Many applications of machine learning involve interactions with humans. Humans may provide input to a learning algorithm, including input in the form of labels, demonstrations, corrections, rankings, or evaluations. And they could give such input while observing the algorithm’s outputs, potentially in the form of feedback, predictions, or demonstrations. Although humans are an integral part of the learning process, traditional machine learning systems used in these applications are agnostic to the fact that inputs/outputs are from/for humans. However, a growing community of researchers at the intersection of machine learning and human-computer interaction are making interaction with humans a central part of developing machine learning systems. These efforts include applying interaction design principles to machine learning systems, using human-subject testing to evaluate machine learning systems and inspire new methods, and changing the input and output channels of machine learning systems to better leverage human capabilities.

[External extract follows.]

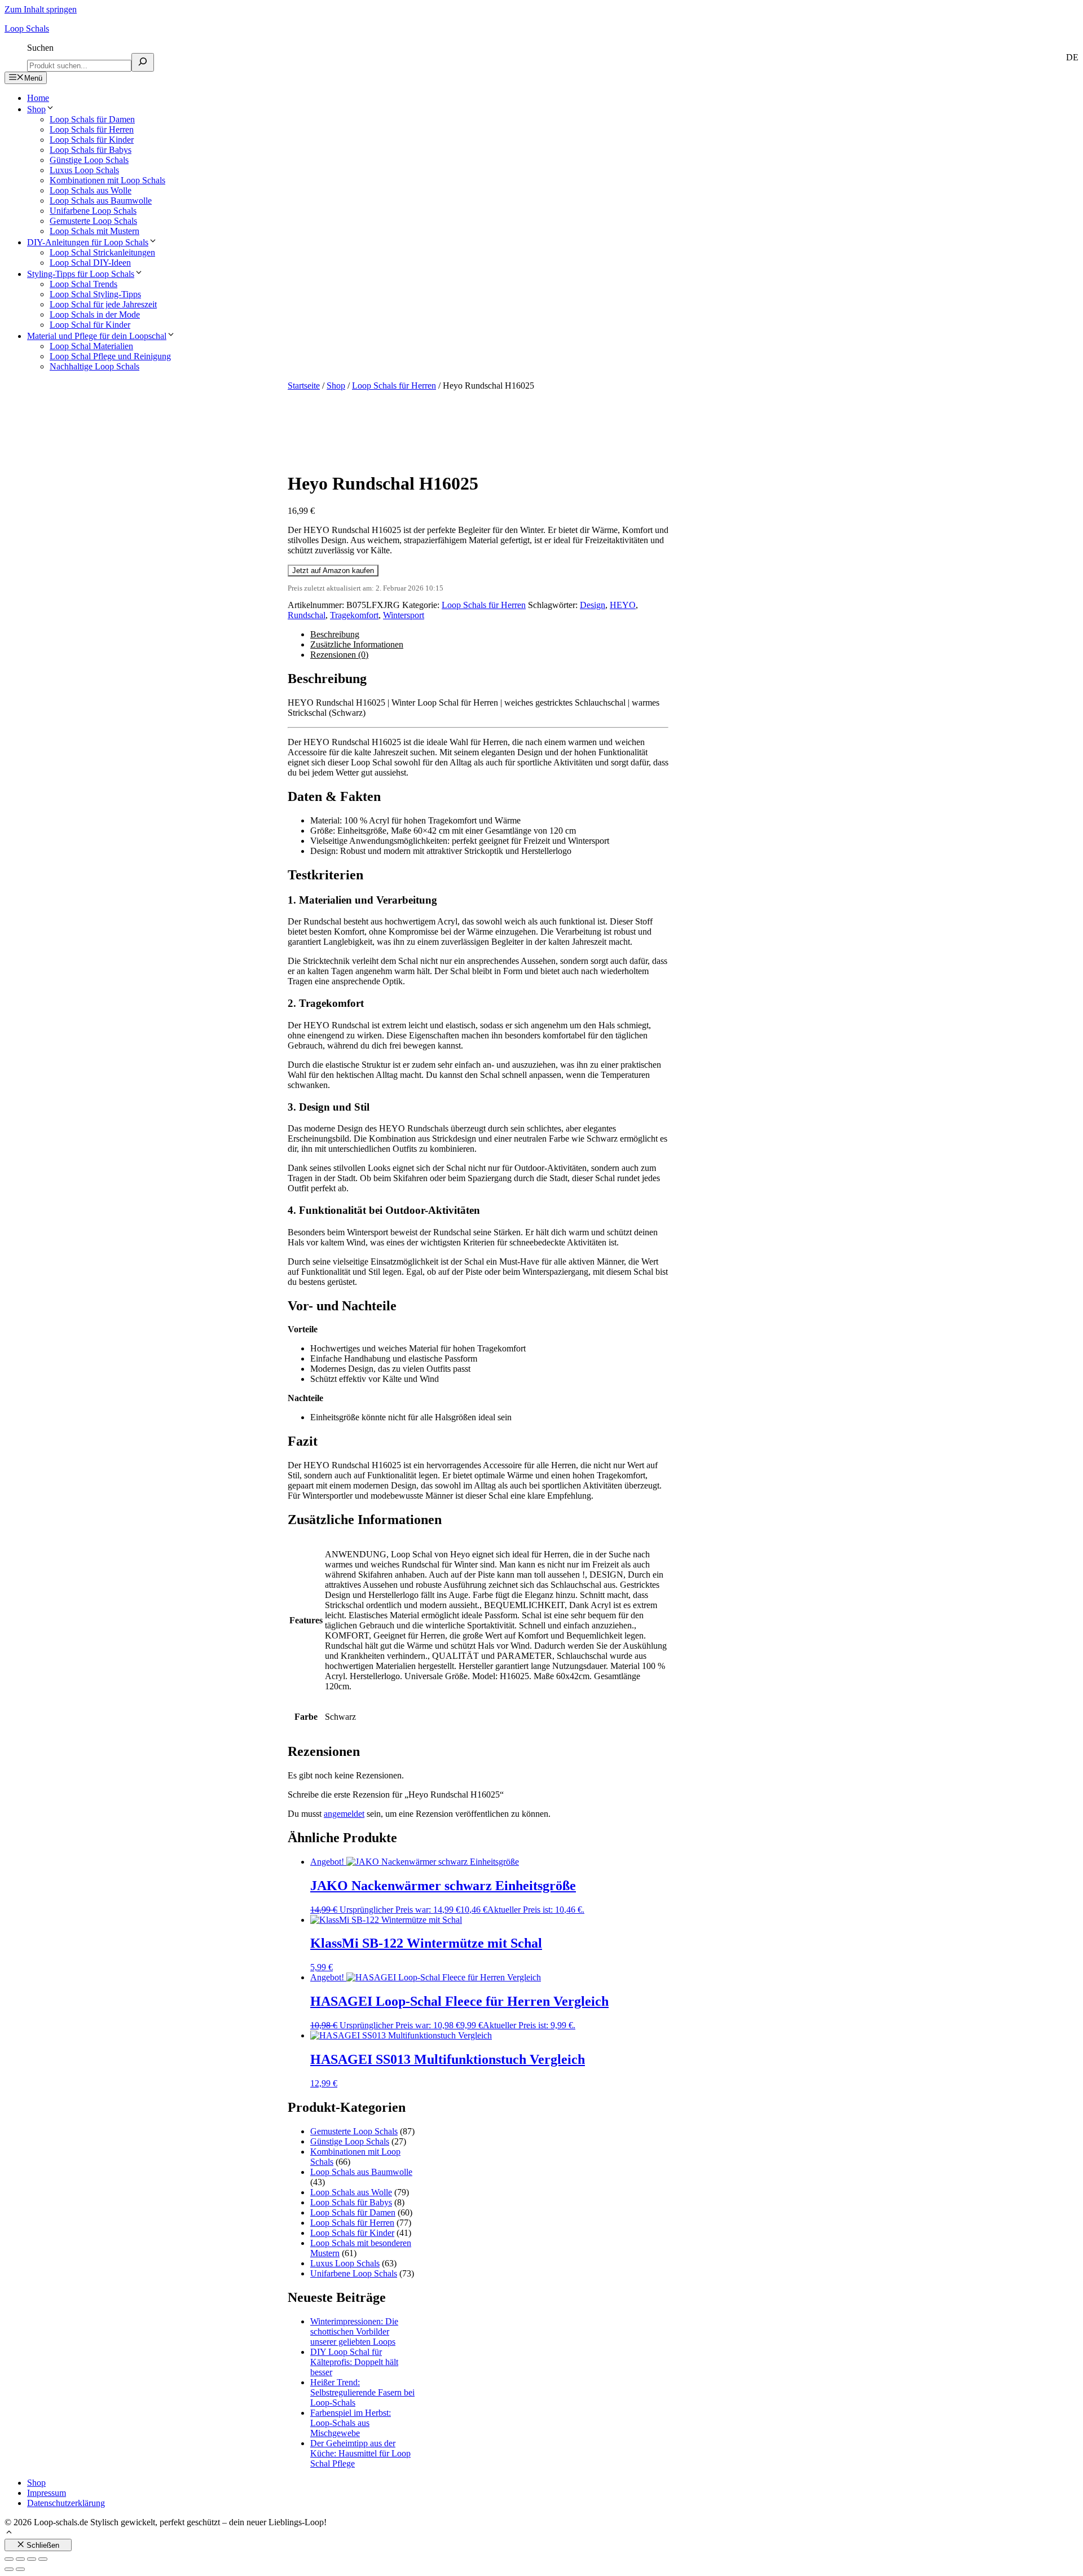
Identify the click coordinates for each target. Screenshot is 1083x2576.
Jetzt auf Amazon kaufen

This course focuses on interactive machine learning (IML), which I define to be machine learning with a human in the learning loop, observing the result of learning and providing input meant to improve the learning outcome.
In this research-focused course, we will explore the motivation for interactive machine learning, create and analyze a range of simple interactive machine learning systems, and cover a breadth of specific interactive machine learning problems and approaches. Much of the course will be focused on building towards and executing a final research project that involves a machine learning algorithm with a human in the loop.

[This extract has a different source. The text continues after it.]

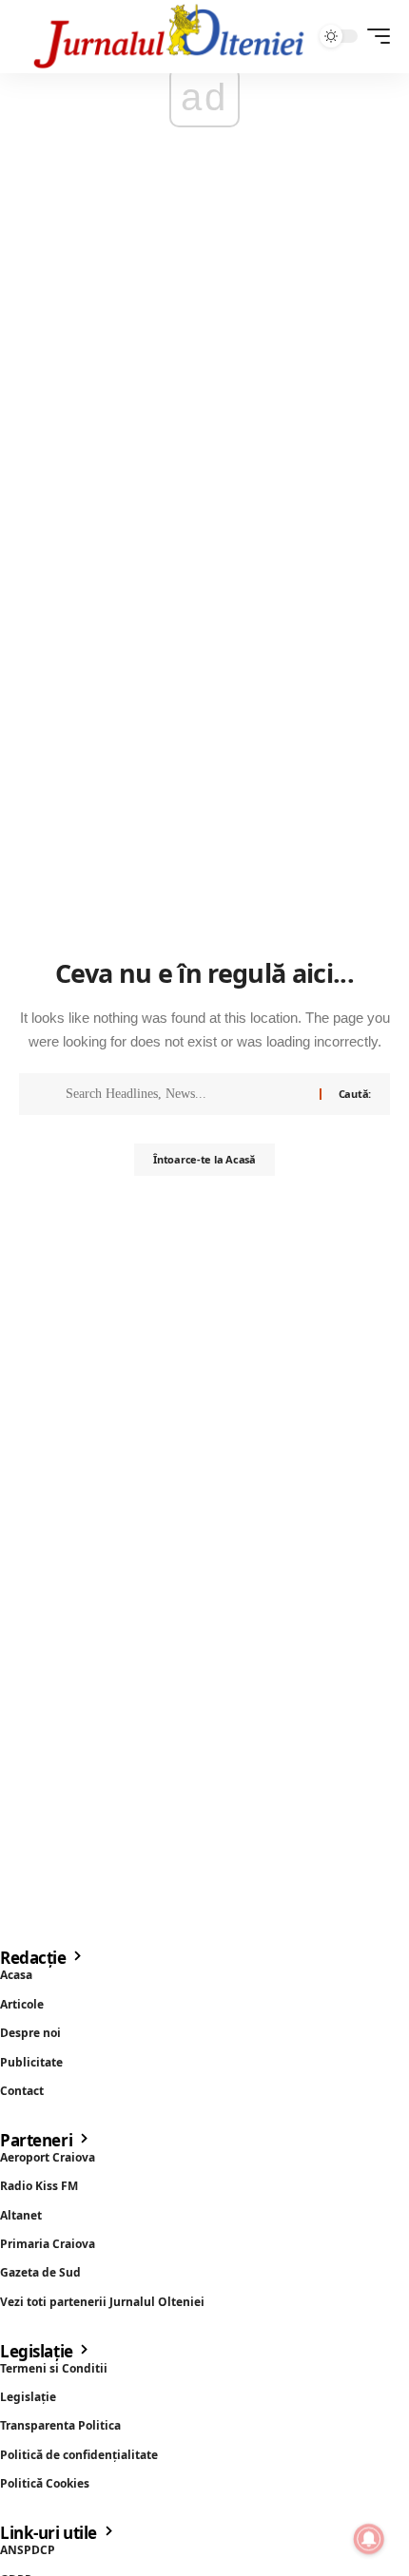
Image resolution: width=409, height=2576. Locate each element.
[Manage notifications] (369, 2539)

The course will consist of small hands-on projects and a final research project; guest lectures by researchers of interactive machine learning and related areas; student-written reviews and discussions on readings, some of which the class will choose; flipped classroom content and lecture when necessary; student presentations on explorations of available toolkits for machine learning, visualization, etc..
• A familiarity with machine learning. We will review many machine learning concepts, but this course is unlikely to teach the fundamentals of machine learning to someone who is unacquainted. Completing a MOOC course (e.g., on Coursera or EdX) on machine learning would provide sufficient background.
• Strong programming skills
• Saleema Amershi (Microsoft Research)
• Rebecca Fiebrink (Princeton)
• Krzysztof Gajos (Harvard)
• Nick Gillian (MIT)
• Kshitij Judah (Oregon State)
• Joe Konstan (Univ. of Minnesota)
• Tessa Lau (Savioke/formerly Willow Garage)
• Henry Lieberman (MIT)
• Kayur Patel (Google/Columbia)
• Simone Stumpf (City University London)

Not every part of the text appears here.